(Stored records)
*-*-*

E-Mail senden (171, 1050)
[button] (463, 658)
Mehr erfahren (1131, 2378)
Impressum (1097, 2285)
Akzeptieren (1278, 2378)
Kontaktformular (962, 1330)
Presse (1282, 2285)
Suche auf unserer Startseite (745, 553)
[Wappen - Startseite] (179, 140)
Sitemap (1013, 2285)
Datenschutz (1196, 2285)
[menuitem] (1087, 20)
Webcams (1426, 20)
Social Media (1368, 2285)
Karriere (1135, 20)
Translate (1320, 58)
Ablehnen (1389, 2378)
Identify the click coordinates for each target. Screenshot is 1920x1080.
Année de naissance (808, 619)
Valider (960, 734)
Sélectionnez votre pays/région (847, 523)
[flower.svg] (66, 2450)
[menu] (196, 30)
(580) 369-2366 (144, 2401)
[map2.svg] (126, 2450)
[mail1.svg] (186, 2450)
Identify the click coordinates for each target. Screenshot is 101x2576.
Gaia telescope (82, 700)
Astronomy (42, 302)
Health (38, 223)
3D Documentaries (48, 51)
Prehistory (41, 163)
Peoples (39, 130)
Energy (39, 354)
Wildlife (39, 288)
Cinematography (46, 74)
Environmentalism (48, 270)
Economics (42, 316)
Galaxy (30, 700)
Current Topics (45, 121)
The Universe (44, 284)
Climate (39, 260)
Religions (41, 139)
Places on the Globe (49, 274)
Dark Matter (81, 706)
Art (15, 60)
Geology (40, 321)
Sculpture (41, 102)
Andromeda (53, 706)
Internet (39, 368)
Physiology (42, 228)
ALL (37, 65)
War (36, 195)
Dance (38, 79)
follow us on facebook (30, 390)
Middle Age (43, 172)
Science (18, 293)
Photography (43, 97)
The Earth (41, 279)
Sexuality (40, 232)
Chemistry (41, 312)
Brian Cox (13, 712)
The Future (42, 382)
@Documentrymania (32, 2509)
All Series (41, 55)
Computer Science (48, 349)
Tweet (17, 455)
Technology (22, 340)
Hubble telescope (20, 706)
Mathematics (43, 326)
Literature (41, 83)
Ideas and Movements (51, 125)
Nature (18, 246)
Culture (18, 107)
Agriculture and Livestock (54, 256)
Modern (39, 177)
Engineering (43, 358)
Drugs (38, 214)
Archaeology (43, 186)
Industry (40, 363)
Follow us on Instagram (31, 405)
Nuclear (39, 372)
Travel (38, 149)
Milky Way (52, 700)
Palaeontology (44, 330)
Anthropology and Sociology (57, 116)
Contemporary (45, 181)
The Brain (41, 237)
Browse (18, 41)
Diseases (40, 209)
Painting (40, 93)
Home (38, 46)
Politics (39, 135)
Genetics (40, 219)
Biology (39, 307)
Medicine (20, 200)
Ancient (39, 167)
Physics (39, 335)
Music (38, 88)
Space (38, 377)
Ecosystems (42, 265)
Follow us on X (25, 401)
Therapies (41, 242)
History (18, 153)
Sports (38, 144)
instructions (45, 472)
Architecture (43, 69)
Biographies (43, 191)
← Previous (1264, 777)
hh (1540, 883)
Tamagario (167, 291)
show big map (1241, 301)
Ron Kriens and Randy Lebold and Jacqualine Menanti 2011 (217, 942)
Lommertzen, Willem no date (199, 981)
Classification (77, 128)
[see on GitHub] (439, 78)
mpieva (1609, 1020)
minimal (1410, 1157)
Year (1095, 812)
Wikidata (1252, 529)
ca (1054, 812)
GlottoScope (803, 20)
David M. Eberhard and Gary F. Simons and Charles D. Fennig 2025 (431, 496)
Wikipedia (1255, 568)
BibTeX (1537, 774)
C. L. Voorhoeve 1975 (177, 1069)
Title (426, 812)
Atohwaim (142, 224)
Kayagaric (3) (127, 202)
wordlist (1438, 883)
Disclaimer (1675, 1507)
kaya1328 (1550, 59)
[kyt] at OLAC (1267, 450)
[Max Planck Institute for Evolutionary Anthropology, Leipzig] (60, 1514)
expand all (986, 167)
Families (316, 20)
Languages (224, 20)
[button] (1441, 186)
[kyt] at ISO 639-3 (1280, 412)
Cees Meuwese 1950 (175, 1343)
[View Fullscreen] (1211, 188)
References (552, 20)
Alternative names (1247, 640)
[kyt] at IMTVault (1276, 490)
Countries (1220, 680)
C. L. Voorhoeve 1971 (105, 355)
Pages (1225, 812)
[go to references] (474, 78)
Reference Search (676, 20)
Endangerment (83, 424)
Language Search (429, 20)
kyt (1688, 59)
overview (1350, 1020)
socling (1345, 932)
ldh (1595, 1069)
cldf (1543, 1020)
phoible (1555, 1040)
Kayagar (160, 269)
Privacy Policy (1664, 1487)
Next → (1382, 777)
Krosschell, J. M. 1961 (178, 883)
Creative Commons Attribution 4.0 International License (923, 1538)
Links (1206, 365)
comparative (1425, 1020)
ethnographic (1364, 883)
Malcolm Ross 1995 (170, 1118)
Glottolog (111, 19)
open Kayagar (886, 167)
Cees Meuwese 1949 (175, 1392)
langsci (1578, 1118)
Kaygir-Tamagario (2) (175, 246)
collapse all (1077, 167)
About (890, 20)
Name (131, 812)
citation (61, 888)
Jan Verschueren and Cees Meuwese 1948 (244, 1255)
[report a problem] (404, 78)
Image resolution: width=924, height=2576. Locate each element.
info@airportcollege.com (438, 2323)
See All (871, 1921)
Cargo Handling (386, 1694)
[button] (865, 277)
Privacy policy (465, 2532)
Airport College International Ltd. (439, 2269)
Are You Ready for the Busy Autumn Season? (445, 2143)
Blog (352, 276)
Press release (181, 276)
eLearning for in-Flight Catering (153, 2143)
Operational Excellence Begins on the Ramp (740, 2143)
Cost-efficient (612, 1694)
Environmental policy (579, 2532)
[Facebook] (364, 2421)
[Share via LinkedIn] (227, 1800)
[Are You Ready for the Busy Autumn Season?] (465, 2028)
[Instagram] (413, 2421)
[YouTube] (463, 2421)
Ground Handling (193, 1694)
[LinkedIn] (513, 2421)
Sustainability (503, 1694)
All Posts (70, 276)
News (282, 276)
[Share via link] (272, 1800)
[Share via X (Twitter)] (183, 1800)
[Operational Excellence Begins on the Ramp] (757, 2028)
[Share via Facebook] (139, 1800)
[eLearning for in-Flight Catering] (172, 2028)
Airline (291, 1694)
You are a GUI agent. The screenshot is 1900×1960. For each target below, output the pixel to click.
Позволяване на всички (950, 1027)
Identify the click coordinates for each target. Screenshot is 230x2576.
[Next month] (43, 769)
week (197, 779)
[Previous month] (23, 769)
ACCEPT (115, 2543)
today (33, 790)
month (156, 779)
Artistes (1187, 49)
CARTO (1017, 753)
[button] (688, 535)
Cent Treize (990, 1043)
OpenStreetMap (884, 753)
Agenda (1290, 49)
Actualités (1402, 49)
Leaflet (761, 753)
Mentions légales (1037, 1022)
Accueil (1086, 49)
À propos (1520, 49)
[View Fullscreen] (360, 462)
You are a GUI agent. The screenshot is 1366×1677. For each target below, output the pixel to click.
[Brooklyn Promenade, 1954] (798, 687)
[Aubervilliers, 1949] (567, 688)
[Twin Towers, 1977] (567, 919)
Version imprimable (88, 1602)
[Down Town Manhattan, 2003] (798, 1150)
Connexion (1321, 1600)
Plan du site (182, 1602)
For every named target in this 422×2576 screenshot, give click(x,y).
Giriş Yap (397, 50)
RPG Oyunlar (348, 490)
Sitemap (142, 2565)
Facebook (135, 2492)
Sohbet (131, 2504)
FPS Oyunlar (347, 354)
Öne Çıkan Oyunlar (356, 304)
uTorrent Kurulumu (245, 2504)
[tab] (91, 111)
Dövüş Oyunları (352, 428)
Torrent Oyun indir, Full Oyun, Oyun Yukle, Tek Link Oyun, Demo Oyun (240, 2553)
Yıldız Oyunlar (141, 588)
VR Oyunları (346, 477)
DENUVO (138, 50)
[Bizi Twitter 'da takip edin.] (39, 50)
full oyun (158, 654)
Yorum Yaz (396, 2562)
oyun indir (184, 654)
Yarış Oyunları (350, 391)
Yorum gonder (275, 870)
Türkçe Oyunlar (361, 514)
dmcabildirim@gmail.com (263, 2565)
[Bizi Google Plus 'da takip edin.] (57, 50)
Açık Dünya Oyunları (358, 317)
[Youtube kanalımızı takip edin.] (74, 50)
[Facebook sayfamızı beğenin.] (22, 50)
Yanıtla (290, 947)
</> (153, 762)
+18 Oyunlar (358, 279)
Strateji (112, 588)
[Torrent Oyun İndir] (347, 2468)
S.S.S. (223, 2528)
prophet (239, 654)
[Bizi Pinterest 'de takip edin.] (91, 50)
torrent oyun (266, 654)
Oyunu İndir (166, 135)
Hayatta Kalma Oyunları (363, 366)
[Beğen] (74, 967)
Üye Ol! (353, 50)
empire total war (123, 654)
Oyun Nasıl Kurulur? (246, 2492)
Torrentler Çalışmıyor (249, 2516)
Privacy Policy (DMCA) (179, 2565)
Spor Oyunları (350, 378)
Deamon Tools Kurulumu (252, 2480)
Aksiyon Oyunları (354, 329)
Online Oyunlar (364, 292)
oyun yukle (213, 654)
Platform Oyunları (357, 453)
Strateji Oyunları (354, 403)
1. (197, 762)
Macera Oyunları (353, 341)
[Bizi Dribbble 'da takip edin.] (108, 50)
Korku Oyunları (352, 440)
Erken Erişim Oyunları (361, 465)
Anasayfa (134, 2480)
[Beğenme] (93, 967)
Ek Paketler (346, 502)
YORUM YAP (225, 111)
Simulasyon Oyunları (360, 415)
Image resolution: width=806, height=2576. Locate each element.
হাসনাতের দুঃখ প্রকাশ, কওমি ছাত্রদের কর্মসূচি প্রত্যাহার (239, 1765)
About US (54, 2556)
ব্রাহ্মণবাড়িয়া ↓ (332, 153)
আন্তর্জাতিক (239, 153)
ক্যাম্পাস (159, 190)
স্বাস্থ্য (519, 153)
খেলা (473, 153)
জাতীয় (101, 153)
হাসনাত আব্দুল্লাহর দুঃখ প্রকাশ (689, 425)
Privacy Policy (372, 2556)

*-*-*

» Work task
Copy every line from the records above that contains the string "Locate".

» Solution to this problem
Image resolution: width=924, height=2576. Locate each element.
Image resolution: width=806, height=2576. Locate each element.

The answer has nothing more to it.